Col senno di poi, posso ben dire che sono stati tra i ricordi più belli che ho di mio padre, quelle domeniche in giro con la corriera (assai gremita) del calcio club del mio paese (di cui mio padre era presidente e vi rimase per una ventina d'anni).
Fatico ad essere obiettivo quando parlo di Hellas ma il mio impeto si è smorzato, e non perchè la squadra in questi anni sia mestamente scesa nelle categorie inferiori (io seguo con notevole interesse i tornei minori) ma perchè è cambiata la mia vita. Quel periodo non c'è più e non parlo di ricordi solo belli dell'Hellas (in fondo quando vinse lo scudetto avevo solo 8 anni e ricordo le emozioni, i colori ma non mi rendevo conto di cosa realmente significasse per una realtà di provincia arrivare a cotanto traguardo). Insomma, io ho vissuto vicino alla squadra molti momenti bui, dalle prime retrocessioni in cadetteria, alla paura del fallimento, a stagioni anonime, ma il tutto mi regalava comunque grandissime emozioni, sensazioni, tumulti. Roba che potevo rovinarmi una domenica se l'Hellas avesse perso una partita!

Poi mi è sparito un mondo al quale associavo per immagini pezzi della mia vita, tra cui il rapporto fatto di complicità e passione per il tifo con mio padre.
Ho sviluppato un interesse generale per le vicende che ruotano attorno al  calcio, ho cominciato a documentarmi sul passato, sulla storia di questa "materia", ho manifestato una simpatia per altri club, lontano dal tifo comunemente inteso, e più ragionato; ho inziato a scrivere di queste cose, con sempre più frequenza, ma in modo più possibile obiettivo.
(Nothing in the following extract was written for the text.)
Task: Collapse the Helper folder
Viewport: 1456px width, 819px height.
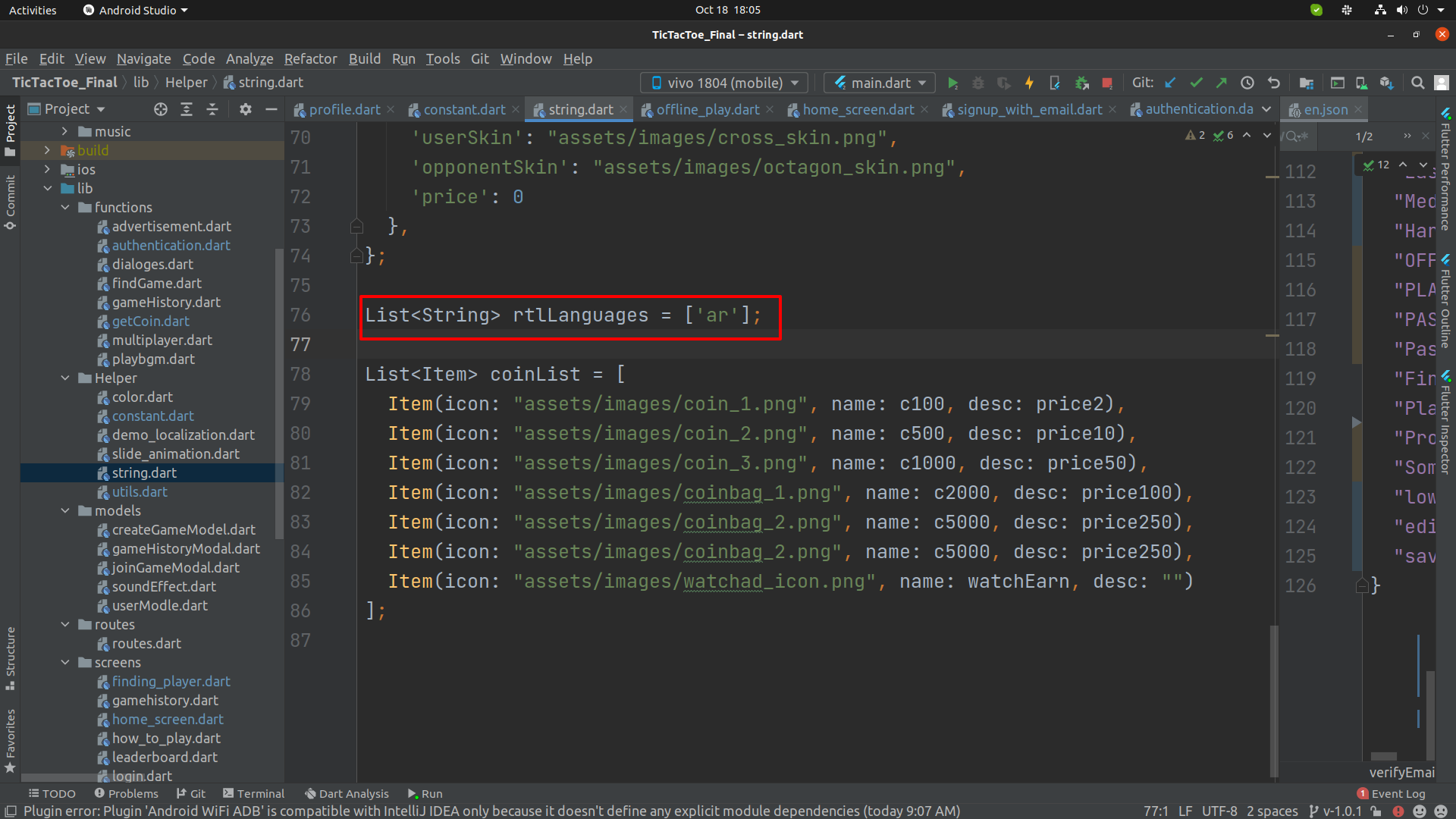Action: click(65, 378)

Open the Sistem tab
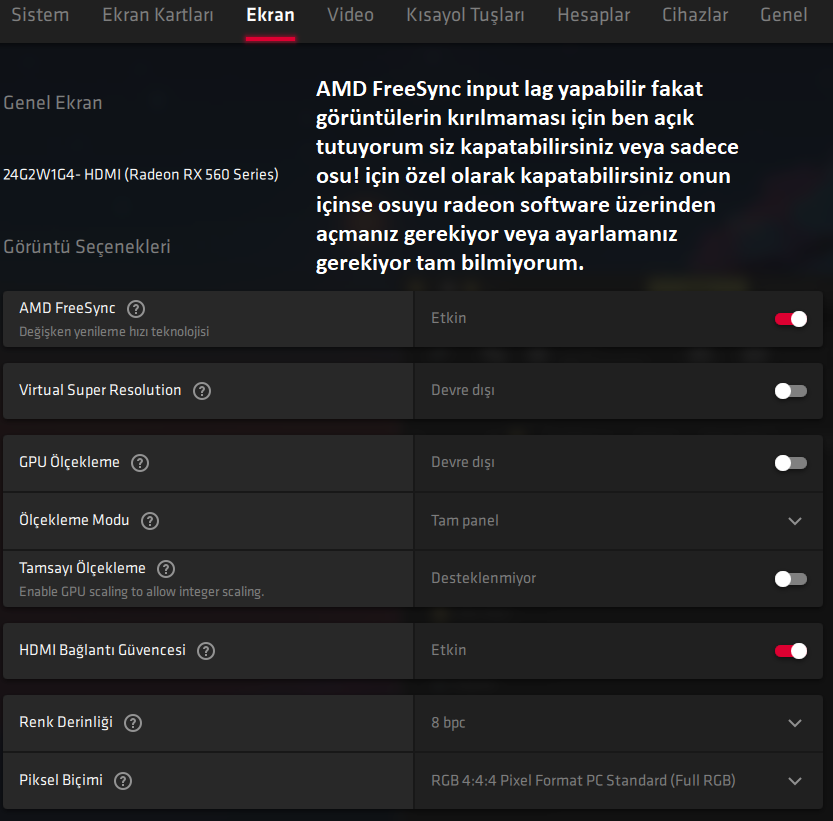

Osservo la parabola della mia squadra del passato e non posso che augurare un "grande in bocca al lupo" al presidente, ai giocatori, ai tifosi. Ma se devo ragionare da "esterno", da addetto ai lavori, devo fare un atto di onestà e valutare che l'acquisto più importante fatto finora sia stata la riconferma di un grande tecnico come Mandorlini. Ma lo vedo come un anno di transizione quello che andrà ad iniziare, di piccoli passi da compiere. Ne parlo spesso con amici accesi sostenitori dell'Hellas e sembra che tutti siano essenzialmente d'accordo su questo: niente voli pindarici,  piedi per terra e… possibilmente palla in rete!